Pierre le Marié, peut-être trop jeune, est représenté par Jehan le Bisoux probablement enfant d'Ollivier cité en 1427.

L'étude des sols des parcelles entourant le manoir de la Cour de Launay pourrait à coup sûr apporter un éclairage salutaire et apporter nombre de réponses aux questions laissées en suspens. 

Afin de ne pas endommager le matériel archéologique qui pourrait s'y trouver, une analyse des sols par géo-radar est envisagée pour l'année 2020. Les fossés de la motte castrale et les traces d'anciennes fondations se révèleraient alors par l'imagerie des sols.

 

 

Carte de Cassini

levée de 1785 à 1787 avec la représentation du site 

Concernant les patronymes repris dans cet acte, plusieurs d'entre eux méritent qu'on s'y arrête à la fois parce qu'ils nous sont familiers mais aussi parce que nous avons des sources à leur sujet.

Jehan de Canquoet : Les Cancouët ont été seigneurs de la Rochegestin pendant des siècles. La Rochegestin est arrivée dans cette famille par mariage de Guillaume de Cancouët et Jeanne de la Roche-Gestin vers 1350. Jehan et Guillaume de Cancouët ont participé au siège de Chantoceaux entre 1419 et 1420 (Cancouët, les origines - Eric Cancouët 1995). A la réformation de 1427, il est noté "l'hébergement de la Rochegestin appartenant à Jehan de Cancoet ..." Il serait décédé en 1442.

Perrot Guimar : mentionné dans la réformation de 1427 pour le "Bourg de Fougeres" (Les Fougerêts) : "Perrot Guimar noble et vat es guerres et mandements de Monseigneur"

Raoul le Marié : nous connaissons des Le Marié mais pas Raoul.
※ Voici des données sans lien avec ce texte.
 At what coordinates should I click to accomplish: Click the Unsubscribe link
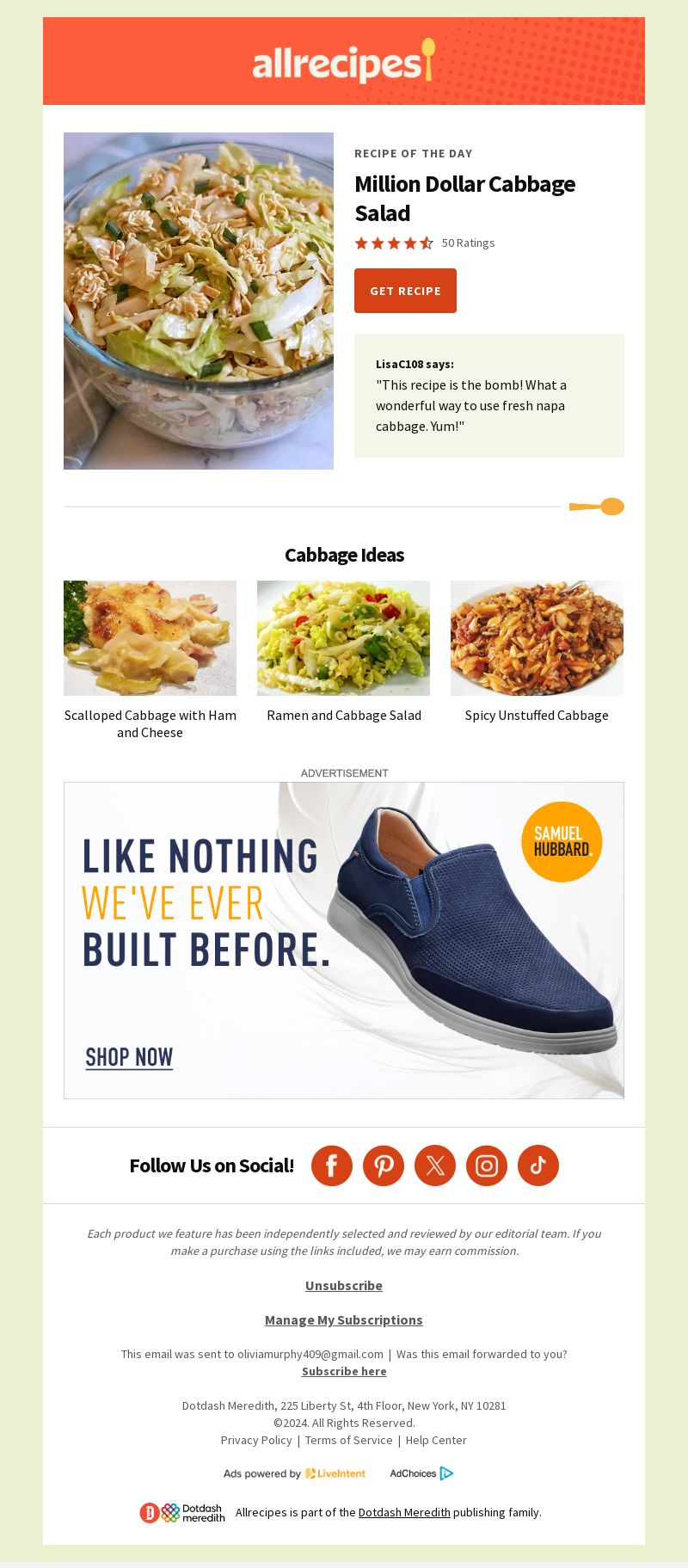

Là aussi, la réformation de 1427 nous informe que Perrot le Marié est signalé noble au Pont d'Oust. Raoul était-il son père ?

Regnaud Mahé : Il est le signataire de l'acte. La réformation de 1427 nous dit : "L'hébergement de la Vigne entien appartenant à Regnault Mahé et auquel il demoure noble" et aussi "L'hébergement de la Loulaye à Regnault Mahé ouquel a métairie entienne et exempte".